National conference supported by GW’s Confucius Institute gathers college students interested in China.

Confucius
A panel of students, including GW sophomore Mark Schaefer (center), discuss their experiences in China at the 100,000 Strong Reunion conference.
November 19, 2014
 
Students from colleges around the country came together at the George Washington University on Tuesday and Wednesday with one goal: increasing the number of American students studying in China.
 
The mission is part of the Obama administration’s “100,000 Strong Initiative,” which hopes to get more American students traveling to China.
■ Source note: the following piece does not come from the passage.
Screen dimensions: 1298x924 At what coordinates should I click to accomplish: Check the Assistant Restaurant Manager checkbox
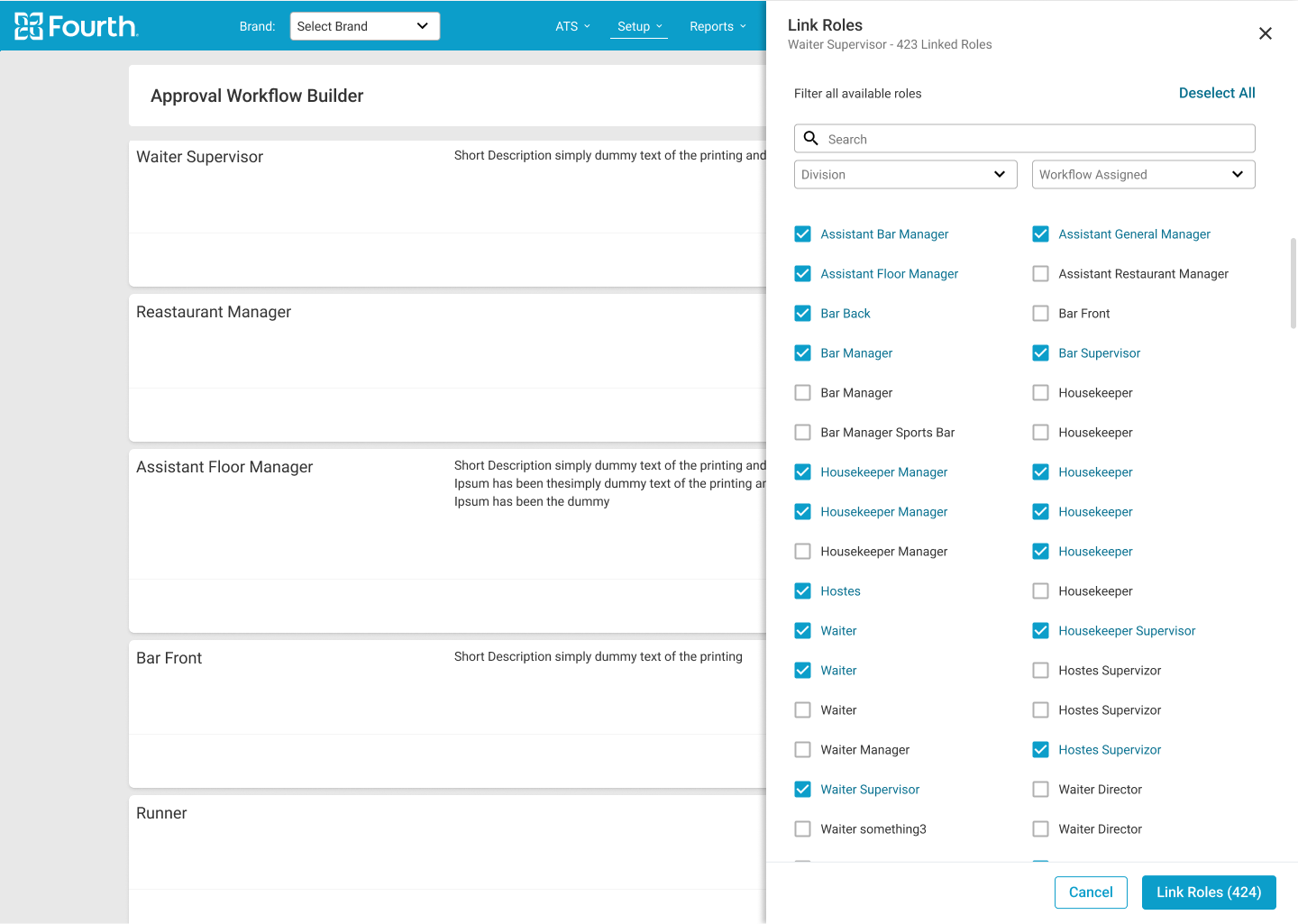(1040, 274)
President Obama’s efforts inspired the creation of the 100,000 Strong Foundation, launched by then-Secretary of State Hillary Rodham Clinton in Jan. 2013. The foundation focuses on encouraging young generations of Americans learning Mandarin and studying in China.
 
Through its Student Ambassador Program, the 100,000 Strong Foundation selects 100 students each year who represent a broad and diverse range of American experiences. With support from the organization, these students travel to China and share their experiences with others upon returning.
 
On Tuesday, the foundation held a conference at the Jack Morton Auditorium that allowed Student Ambassadors to meet one another and encourage more cultural exchanges between China and the United States. The 1.5-day event, cosponsored by GW’s Confucius Institute and the Education Office of Embassy of the People’s Republic of China, included a series of discussions, panels and activities. 
 
The event started with a welcome from 100,000 Strong Foundation President Carola McGiffert, GW Provost Steven Lerman and Fang Maotian, the education minister counselor at the Chinese Embassy. Dr. Lerman explained that the foundation and its Student Ambassadors embody GW’s own focus on Chinese cultural studies.
 
“100,000 Strong has a similar mission to one of the key pillars of our strategic plan globalization,” Dr. Lerman said, adding that more than one-third of GW’s international student population comes from China.
 
Following introductory remarks, students participated in a team-building activity in which they brainstormed ways to get young American children to engage with Chinese culture. The icebreaker was led by Jessica Beinecke, the founder and host of Crazy Fresh Chinese, a Web series that teaches Americans words in Chinese slang. 
 
Students pitched ideas ranging from television shows to free online modules. The two winning teams blended Chinese cuisine with language lessons to attract young Americans early.
 
The conference also included a viewing of “Beyond the Wall,” a documentary about four teenagers from Washington, D.C., who get the opportunity to study abroad in China. One of the students featured in the documentary, George Mason University senior Jeffrey Wood, took the stage at the conference to share advice about first-time visits to foreign countries in a panel discussion after the film.
 
“If you’re contemplating or thinking about studying abroad, just go abroad,” Mr. Wood said. “If there’s a part of you that’s thinking about it, there’s a part of you that really wants to go.”
 
GW sophomore Mark Schaefer, a 2013 winner of the Jiangsu Cup language competition, also participated in the panel and encouraged students to improve their Chinese skills by speaking confidently and fearlessly.
 
“From a linguistic perspective, over exaggerate. Don’t be afraid if you sound wrong—you’re probably right,” he said.
 
The conference concluded with a full day of workshops and breakout sessions focused on career advice, policy issues and study abroad discussions. Ms. Beinecke led an examination of how to blend Chinese language and social media, while representatives from the U.S. Department of State led a panel on the relevance of Chinese skills when it comes to jobs in the U.S. government. 
 
During breaks between sessions, students got a chance to mingle and meet some of the workshop leaders. Manuel Muratalla, a sophomore at Cerritos Community College, took some time to make short video blogs with Ms. Beinecke and reflect on his experience in China. He traveled to the country through the Confucius Institute and said his trip changed his entire career goals—now, he hopes to teach English abroad. The 100,000 Strong conference reaffirmed his interests and made him eager to return to China.
 
“It’s been great meeting people who share the same passions. Hearing all these testimonies and stories about going to China makes me want to go back and relive all those experiences again,” he said.